* **Document extract**
In the absence of the Festival of New Dance in 2020, one of the many special programs to , was a new unique virtual residency. Neighborhood Dance Works invited the FND artists to collectively activate the liminal space of this cultural pause. Through exchange within a democratized Virtual Festival Residency we nurtured a ‘virtual community’ carrying us through to 2021, when we can physically reunite with the festival artists.
NDW’s response to COVID stems from a curiosity to investigate new structures that shift away from presentation, as well as dominant digital alternatives, towards this new artist-focused process, spanning three months. In this work, we honoured the nuances that informed a specific group of artists in their everyday environments and across geographic borders. Through a series of weekly prompts, we made space for emergent conversations where ideas, daily action, contemplation, discovery, and reflection surfaced. Their topics and contents were inspired by the collective’s needs, interests and the group’s natural progression in this project. Guided and facilitated by Montréal-based artist Angie Cheng, 23 artists committed to a 12-week process where considerations and care of all participants were integral.

* **Provided records**
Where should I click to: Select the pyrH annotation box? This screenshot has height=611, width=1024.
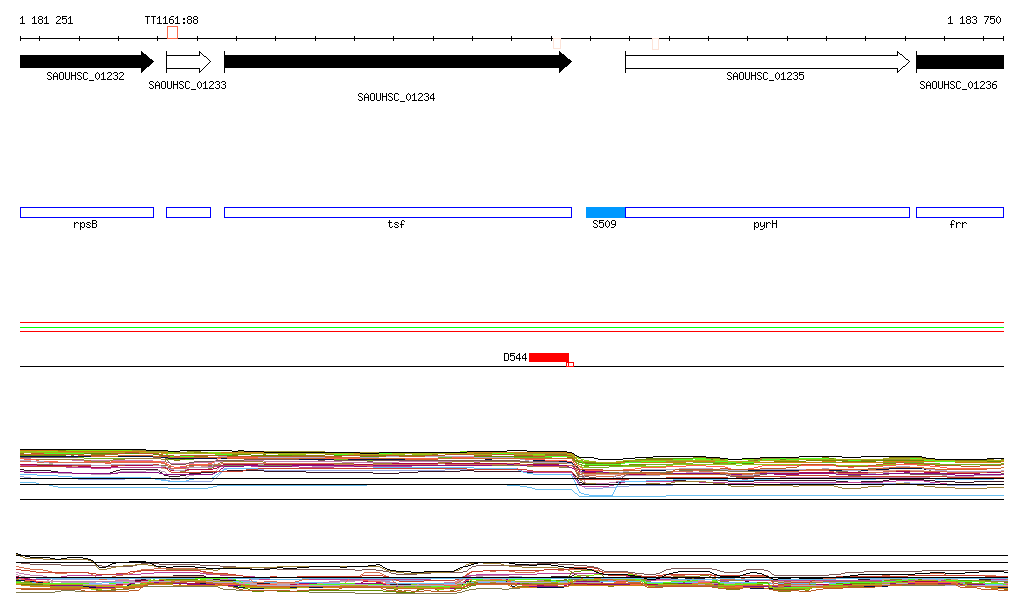pos(767,212)
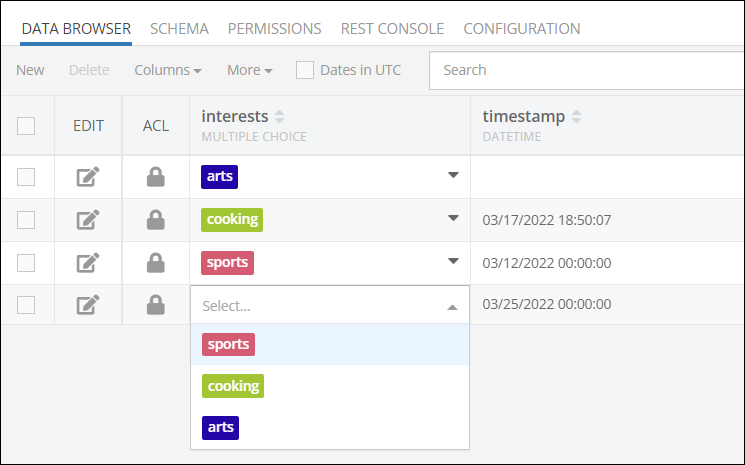Expand the Columns dropdown
The width and height of the screenshot is (745, 465).
(x=168, y=70)
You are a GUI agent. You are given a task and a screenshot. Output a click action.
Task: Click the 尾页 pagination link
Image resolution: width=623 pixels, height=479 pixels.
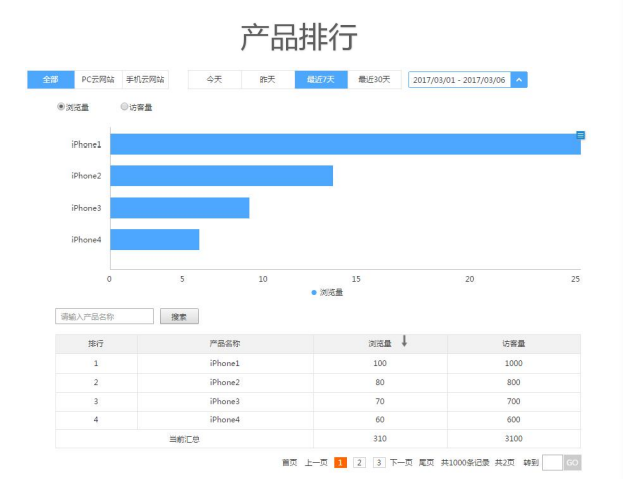click(x=426, y=462)
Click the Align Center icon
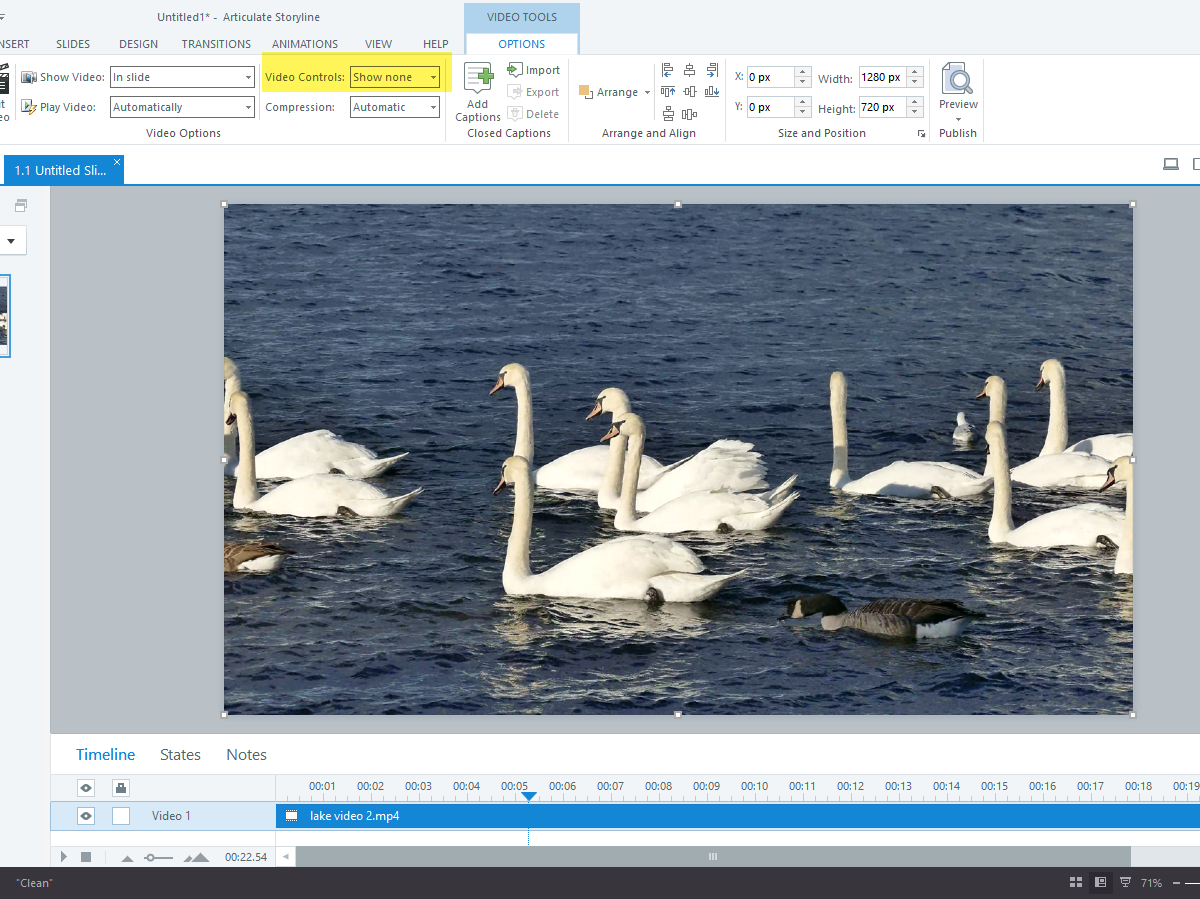This screenshot has width=1200, height=899. point(689,70)
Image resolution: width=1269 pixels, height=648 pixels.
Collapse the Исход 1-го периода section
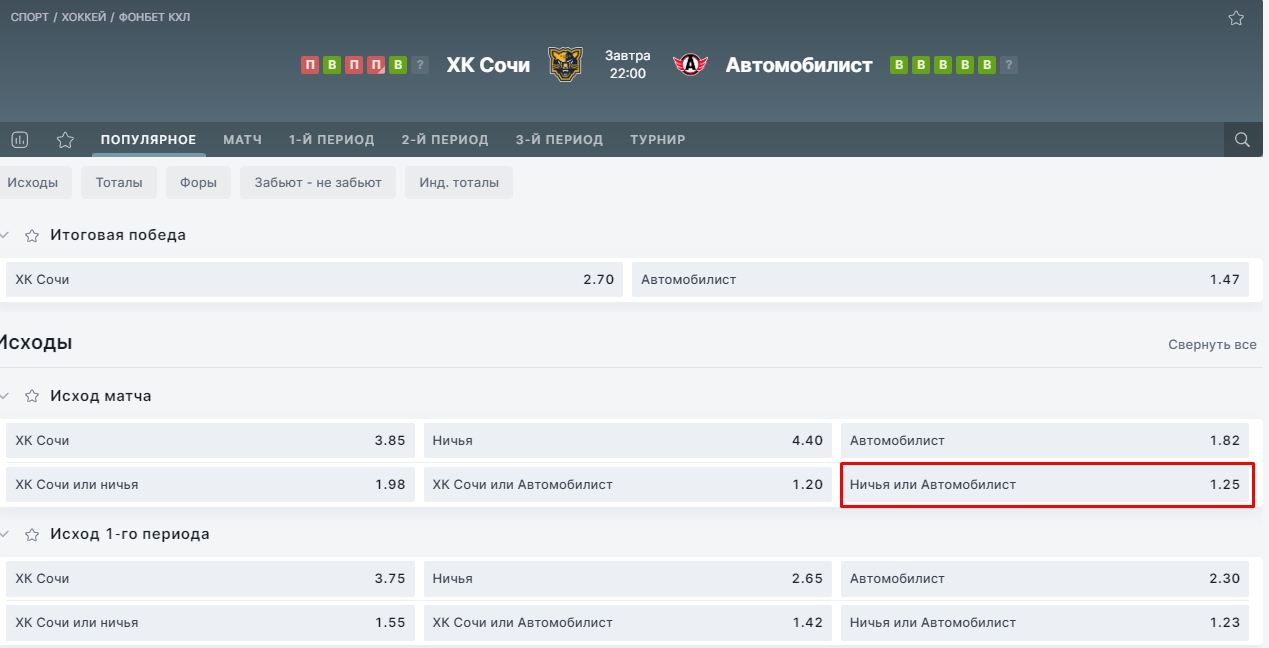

* **Goal of the exercise**
Copy out the text on the Festival of New Dance virtual residency word for word, from start to finish.

* **Exercise output**
In the absence of the Festival of New Dance in 2020, one of the many special programs to , was a new unique virtual residency. Neighborhood Dance Works invited the FND artists to collectively activate the liminal space of this cultural pause. Through exchange within a democratized Virtual Festival Residency we nurtured a ‘virtual community’ carrying us through to 2021, when we can physically reunite with the festival artists.
NDW’s response to COVID stems from a curiosity to investigate new structures that shift away from presentation, as well as dominant digital alternatives, towards this new artist-focused process, spanning three months. In this work, we honoured the nuances that informed a specific group of artists in their everyday environments and across geographic borders. Through a series of weekly prompts, we made space for emergent conversations where ideas, daily action, contemplation, discovery, and reflection surfaced. Their topics and contents were inspired by the collective’s needs, interests and the group’s natural progression in this project. Guided and facilitated by Montréal-based artist Angie Cheng, 23 artists committed to a 12-week process where considerations and care of all participants were integral.